Billy receives a message from a stranger on a social media website that simply says "I know where you live." Billy tried to think about his online activities, and whether or not those activities could have revealed his location. Which of these online activities is least likely to have revealed his location to the stranger? a) Looking up driving directions to their house on a mapping site over an unsecured HTTP connection. b) Uploading a photo of their cat sleeping in the garden (with no house visible). c) Granting the social media site access to their geolocation while searching for nearby posts. d) Uploading a photo of their house, as taken from the street. e) Reading news sites in a browser with third-party cookies enabled.

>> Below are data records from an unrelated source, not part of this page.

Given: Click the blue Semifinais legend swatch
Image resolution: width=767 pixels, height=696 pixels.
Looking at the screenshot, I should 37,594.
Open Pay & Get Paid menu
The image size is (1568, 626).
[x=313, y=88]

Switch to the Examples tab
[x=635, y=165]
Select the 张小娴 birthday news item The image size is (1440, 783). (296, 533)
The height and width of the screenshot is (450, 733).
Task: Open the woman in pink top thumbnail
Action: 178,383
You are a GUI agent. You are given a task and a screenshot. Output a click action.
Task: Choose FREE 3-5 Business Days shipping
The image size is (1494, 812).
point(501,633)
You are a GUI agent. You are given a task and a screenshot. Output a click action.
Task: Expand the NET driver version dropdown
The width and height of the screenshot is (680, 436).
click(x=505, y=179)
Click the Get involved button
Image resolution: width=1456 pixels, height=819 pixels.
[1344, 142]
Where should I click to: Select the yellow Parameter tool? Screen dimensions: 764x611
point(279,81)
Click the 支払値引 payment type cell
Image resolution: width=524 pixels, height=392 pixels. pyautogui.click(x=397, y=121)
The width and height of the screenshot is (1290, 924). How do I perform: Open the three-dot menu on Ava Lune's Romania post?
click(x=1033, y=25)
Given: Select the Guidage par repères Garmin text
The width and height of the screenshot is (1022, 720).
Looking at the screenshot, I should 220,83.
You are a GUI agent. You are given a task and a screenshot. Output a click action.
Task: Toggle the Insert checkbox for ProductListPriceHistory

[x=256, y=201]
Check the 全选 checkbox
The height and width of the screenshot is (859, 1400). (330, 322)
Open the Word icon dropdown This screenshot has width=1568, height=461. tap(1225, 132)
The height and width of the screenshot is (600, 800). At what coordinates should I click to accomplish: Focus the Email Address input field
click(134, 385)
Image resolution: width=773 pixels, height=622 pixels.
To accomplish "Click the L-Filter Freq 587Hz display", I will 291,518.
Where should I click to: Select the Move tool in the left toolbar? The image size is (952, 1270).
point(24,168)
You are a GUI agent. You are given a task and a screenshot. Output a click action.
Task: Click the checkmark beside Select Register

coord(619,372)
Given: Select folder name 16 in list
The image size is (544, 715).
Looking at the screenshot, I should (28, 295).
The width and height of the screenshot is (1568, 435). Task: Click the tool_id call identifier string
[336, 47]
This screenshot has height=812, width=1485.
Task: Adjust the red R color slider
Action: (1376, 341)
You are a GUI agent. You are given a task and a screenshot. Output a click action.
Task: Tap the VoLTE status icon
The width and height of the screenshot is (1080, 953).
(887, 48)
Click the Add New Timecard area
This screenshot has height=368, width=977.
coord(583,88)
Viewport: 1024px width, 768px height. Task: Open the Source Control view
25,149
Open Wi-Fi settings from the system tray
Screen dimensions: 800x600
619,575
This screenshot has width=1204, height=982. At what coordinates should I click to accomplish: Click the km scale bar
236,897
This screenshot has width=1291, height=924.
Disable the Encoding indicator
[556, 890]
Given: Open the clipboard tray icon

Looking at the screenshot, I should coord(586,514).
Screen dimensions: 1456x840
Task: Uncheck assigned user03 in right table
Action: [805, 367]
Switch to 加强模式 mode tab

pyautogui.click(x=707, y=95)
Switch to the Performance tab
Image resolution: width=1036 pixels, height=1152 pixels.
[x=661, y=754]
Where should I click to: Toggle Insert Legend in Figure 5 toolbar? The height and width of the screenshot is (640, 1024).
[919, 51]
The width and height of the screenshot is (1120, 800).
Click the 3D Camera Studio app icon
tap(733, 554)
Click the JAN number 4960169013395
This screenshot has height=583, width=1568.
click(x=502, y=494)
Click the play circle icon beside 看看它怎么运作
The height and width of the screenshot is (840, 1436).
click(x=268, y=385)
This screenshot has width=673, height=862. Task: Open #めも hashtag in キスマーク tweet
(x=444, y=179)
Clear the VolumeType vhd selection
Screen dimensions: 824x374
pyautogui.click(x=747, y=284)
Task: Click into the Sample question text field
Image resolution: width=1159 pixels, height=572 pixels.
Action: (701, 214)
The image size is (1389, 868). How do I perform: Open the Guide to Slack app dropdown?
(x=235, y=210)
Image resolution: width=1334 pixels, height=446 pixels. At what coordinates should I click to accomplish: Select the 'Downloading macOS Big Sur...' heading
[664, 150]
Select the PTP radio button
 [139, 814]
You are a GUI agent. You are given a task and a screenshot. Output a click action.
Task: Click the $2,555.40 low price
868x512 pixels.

d) Reading news sites in a browser with third-party cookies enabled. Third-party cookies do not have particular access to geolocation. It is possible that a cookie recorded Billy's geolocation from one of the news sites and that same cookie was shared with the social media website, and then the social media website exposed geolocation to the stranger. Hower, this the least likely for his geolocation information have been exposed

Sahed works for admissions at a university. One day, she receives an email about a new admissions tool that she needs to start using ASAP. The email links to a webpage with a registration form. She decides to re-use her password from the old administration tool, and signs up with her email and that password. Unfortunately, she then receives a message from her manager that the email is a phishing scam targeting everyone in their department, and that she should ignore it. What are the effects of revealing that password to the cyber criminals? {Select two answers } a) The cyber criminals can disable her ability to access her university computer and ask her to pay a ransom. b) The cyber criminals could use the password to login as any user of the actual admissions tool. c) The cyber criminals can infect the servers of the actual admissions tool with malware. d) The cyber criminals can try that password on the actual admissions tool and successfully gain access. e) The cyber criminals can sell her email and password combination to other attackers.

d) The cyber criminals can try that password on the actual admissions tool and successfully gain access. e) The cyber criminals can sell her email and password combination to other attackers. It is common for cyber criminals to sell the data that they discover during a phishing attack, as credentials can be very valuable data.

Joaquin needs to use online banking to transfer large amounts of money and is concerned about an attacker using a rogue access point to intercept his bank transfer. What's the best way for him to avoid the risks of a rogue access point? a) Only connect to secured wireless connections. b) Use multi-factor authentication when logging into the banking websites. c) Use a strong password when logging into the banking websites. d) Use a wired connection instead of a wireless connection.

d) Use a wired connection instead of a wireless connection. A rogue access point is a wireless access point. By connecting over a wired connection, he can avoid the risk of accidentally connecting to a rogue access point.